**What you need to do:** Exactly the lines from the first line of the listing through the line containing "You are a computer-use" should appear in the output, unchanged.

**Supplied data:**

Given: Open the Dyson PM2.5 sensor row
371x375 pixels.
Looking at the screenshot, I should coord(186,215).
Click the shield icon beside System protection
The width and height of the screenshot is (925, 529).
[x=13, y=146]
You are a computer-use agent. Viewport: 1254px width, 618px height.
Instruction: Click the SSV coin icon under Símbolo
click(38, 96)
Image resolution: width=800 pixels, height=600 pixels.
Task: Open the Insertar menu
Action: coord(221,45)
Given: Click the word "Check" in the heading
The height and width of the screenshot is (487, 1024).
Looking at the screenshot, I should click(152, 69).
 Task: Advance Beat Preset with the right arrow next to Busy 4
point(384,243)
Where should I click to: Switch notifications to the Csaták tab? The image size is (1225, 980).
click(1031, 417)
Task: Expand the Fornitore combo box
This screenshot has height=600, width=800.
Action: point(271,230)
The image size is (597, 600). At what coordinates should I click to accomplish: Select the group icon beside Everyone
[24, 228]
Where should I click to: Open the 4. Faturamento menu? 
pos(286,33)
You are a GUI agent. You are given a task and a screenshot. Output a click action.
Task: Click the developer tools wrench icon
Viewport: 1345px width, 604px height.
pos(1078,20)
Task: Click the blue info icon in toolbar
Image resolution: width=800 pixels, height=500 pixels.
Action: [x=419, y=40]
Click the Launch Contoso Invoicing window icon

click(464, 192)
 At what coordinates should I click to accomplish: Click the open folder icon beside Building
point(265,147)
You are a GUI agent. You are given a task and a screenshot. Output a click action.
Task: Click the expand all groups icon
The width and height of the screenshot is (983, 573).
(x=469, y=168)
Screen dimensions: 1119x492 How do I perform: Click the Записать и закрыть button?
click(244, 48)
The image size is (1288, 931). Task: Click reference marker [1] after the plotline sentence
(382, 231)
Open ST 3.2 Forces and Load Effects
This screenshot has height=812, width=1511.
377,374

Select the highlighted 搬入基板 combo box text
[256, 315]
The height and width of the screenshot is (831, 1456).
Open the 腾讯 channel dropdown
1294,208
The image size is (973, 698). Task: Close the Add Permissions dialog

**Solved problem:**
Given: Open the Dyson PM2.5 sensor row
371x375 pixels.
Looking at the screenshot, I should coord(186,215).
Click the shield icon beside System protection
The width and height of the screenshot is (925, 529).
[x=13, y=146]
You are a computer-use agent. Viewport: 1254px width, 618px height.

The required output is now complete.